Description

Large language models (LLMs) are increasingly being used to create passwords, but recent analysis reveals that the results are far less secure than they seem. While a password such as G7$kL9#mQ2&xP4!w may appear random and complex, it actually contains predictable characteristics that conventional strength checkers often fail to detect. These tools usually assess length and character variety, but they do not evaluate whether the password was generated using truly random methods, which is essential for strong security. The underlying weakness stems from how LLMs operate. Secure password creation relies on cryptographically secure pseudorandom number generators (CSPRNGs), which ensure each character is selected with equal probability. In contrast, LLMs generate outputs by predicting the most likely next character or token based on learned patterns. Because this prediction process is based on probability and prior training data, the output is inherently biased and lacks genuine randomness, making the passwords more predictable than intended. Researchers observed consistent repetition and patterns across multiple AI systems, including GPT, Claude, and Gemini. In testing Claude Opus 4.6 fifty times, only thirty unique passwords were generated, and one specific password appeared repeatedly with high frequency. Similar biases were seen in other models, with many passwords beginning with the same letters. These recurring structures create opportunities for attackers to narrow their guesses and significantly reduce the effort needed to compromise accounts.

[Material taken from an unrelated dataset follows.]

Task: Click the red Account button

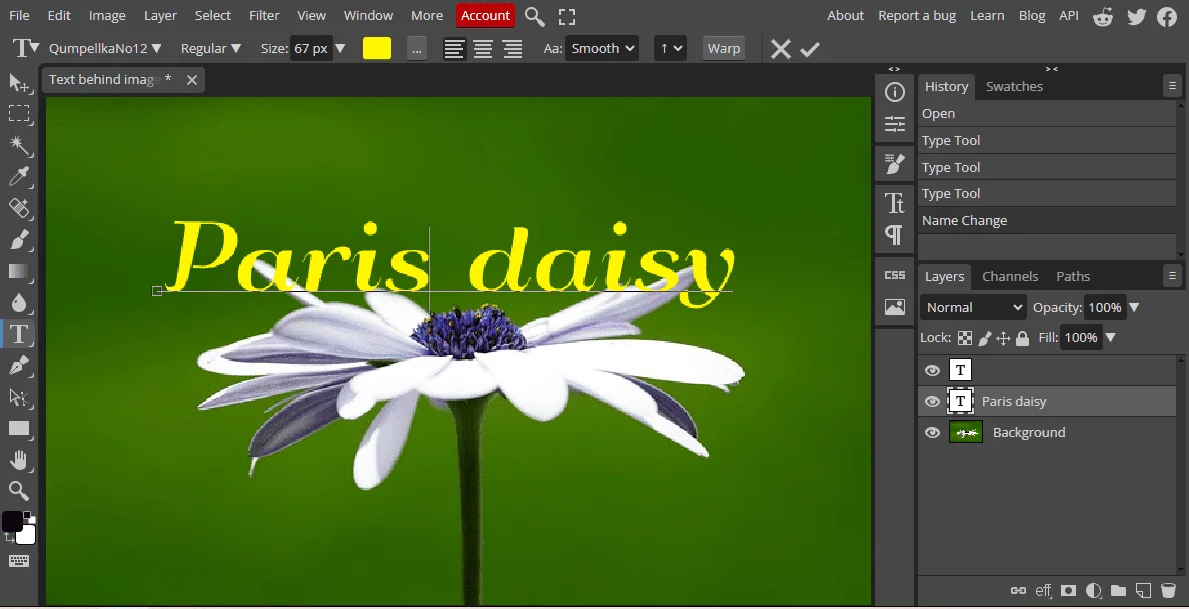Action: coord(485,15)
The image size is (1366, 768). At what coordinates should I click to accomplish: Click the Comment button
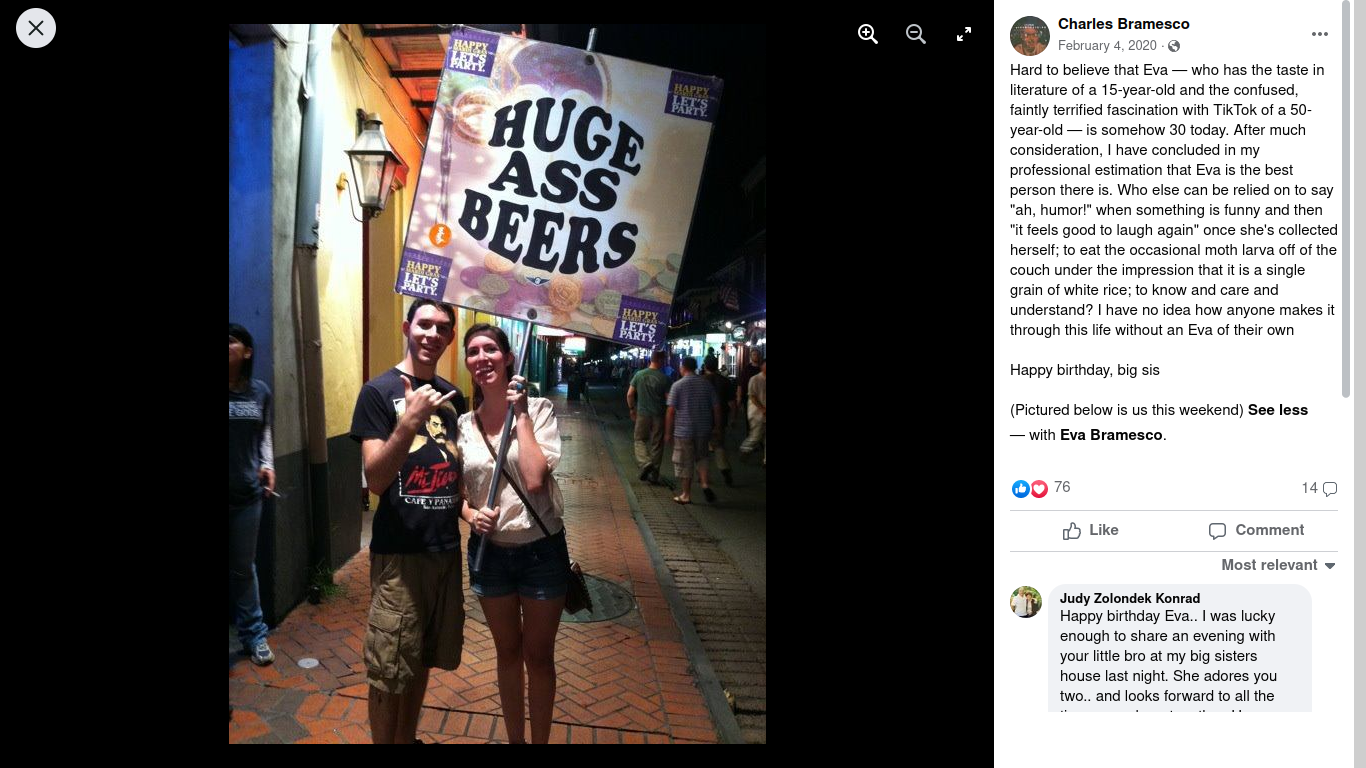pos(1256,530)
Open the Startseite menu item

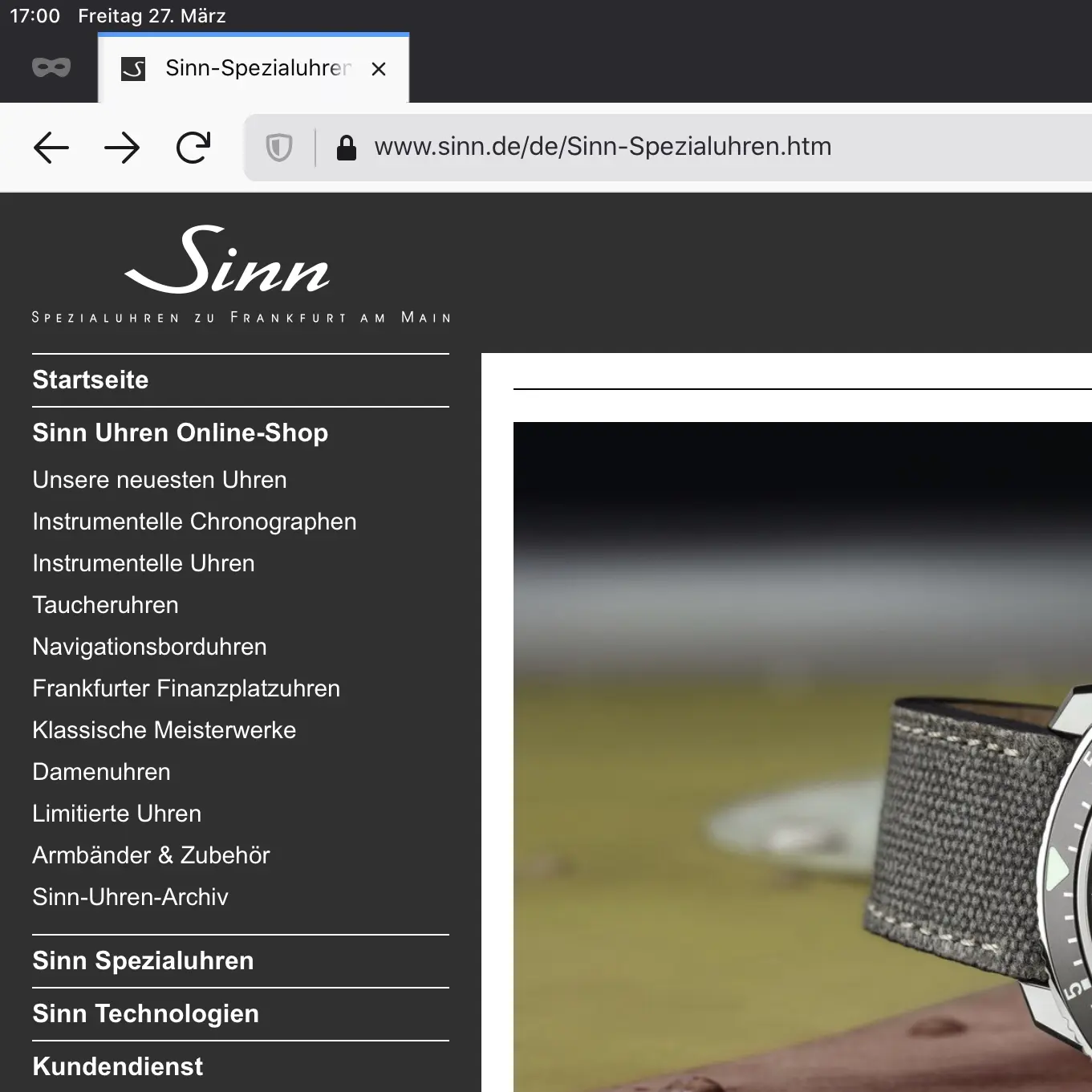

The risk is especially serious when AI-generated credentials are introduced into software environments without proper review. Entropy measurements showed that these passwords were dramatically weaker than securely generated ones, making them vulnerable to rapid cracking. Security professionals recommend replacing any credentials created by AI tools and using trusted cryptographic utilities such as openssl rand or system-level random generators. Careful auditing of AI-generated code and enforcing secure password generation practices are essential to prevent unintended security exposures.